There are several fundamental reasons why a crop classification system is unlikely to ever produce an objectively perfect way of classifying crops into mutually exclusive categories.

  • Genetic relationships: Similar crop plants may vary significantly in their exact genetic make-up, just like apparently different crop plants (e.g. broccoli, cauliflower, kale, mustard) may share so many genetic features between them that it is difficult to identify a firm genetic boundary between one or the other. Defining that genetic boundary between one plant and another similar one has always been difficult because at some level, most crops are hybrids of others. Genetic differences have become even more difficult to use as a base for classification with the rise of human-engineered gene transfer and hybridization. Note that both the CPC and FEWS NET crop coding systems are based more on how a plant is used, rather than what its genes are.  

  • Human perception: Human perceptions play an important role in defining a crop. Food preferences and market prices often perceive slight but extremely important differences in non-genetic crop features of genetically identical crops like the common bean, which FEWS NET codes as R01701AA.  The common bean’s genetically based scientific name is Phaseolus vulgaris, but at the dinner table or in the market, it may be called black, red, yellow, white, kidney, navy, cannellini, alubia, turtle, pinto, or hundreds of other names. And because they are so differently preferred, priced, and consumed, the FEWS NET coding often gives them different two-character suffixes to distinguish them as slightly different but closely related forms of the R01701AA common bean.
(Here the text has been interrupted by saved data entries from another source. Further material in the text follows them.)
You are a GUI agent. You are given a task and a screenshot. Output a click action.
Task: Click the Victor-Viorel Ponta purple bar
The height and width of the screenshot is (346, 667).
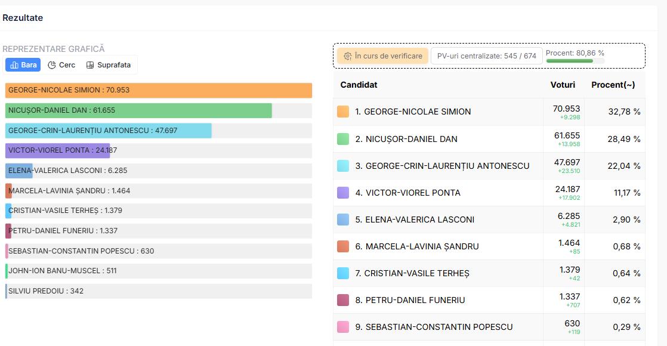(x=57, y=150)
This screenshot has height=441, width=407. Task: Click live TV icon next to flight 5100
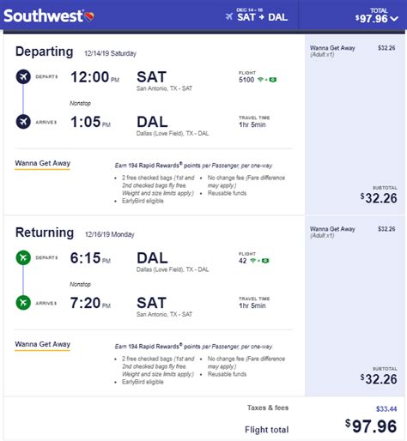273,80
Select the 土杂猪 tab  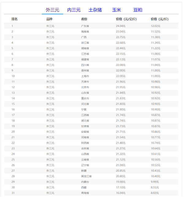click(x=95, y=10)
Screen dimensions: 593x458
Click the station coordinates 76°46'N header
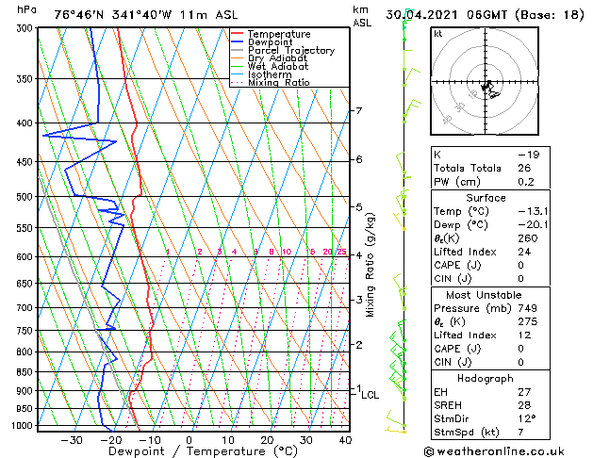point(78,15)
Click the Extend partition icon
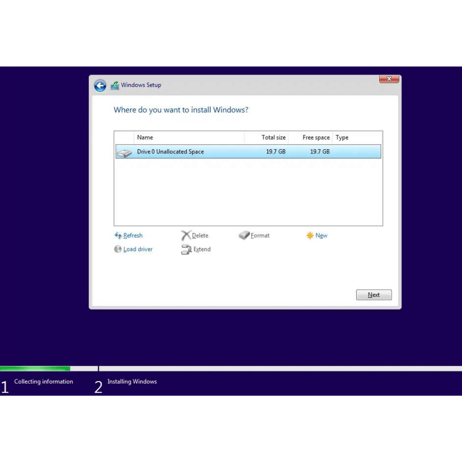This screenshot has width=462, height=462. pyautogui.click(x=186, y=250)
  • Multiple uses: Many crops have different uses and are therefore given a different crop code for each use.  For example, the utility of a grain of corn is very different if it is used for preparing a morning breakfast food versus its use as a fodder crop for animals, and each important use has a different code for FEWS NET’s food security-related purpose. Notably, many vegetables may have different FEWS NET codes depending upon whether they are consumed by their root, stem, leaves, flower, fruit, etc.

  • Multiple systems: There is not one single system of crop classification that everyone subscribes to for identifying crop plants. There are many. Even the definitive scientific binomial names we value to identify plants (e.g., Triticum aestivum or common wheat) were originally proprietary terms used by individual researchers, and many crops have more than one binomial name.  

Future expansion

Based upon crop data gathered from agricultural production statistics for more than 152 countries and other reporting entities, more than 14,500 crop names have been coded and associated with one or more of 2,500 scientific binomials (genus + species name) that are used by FEWS NET to identify them in a global environment. English, French and Spanish names predominate, but many come from other languages.

More than 40,000 other crop names have been associated with their scientific binomial and could be provided a FEWS NET crop code if needed.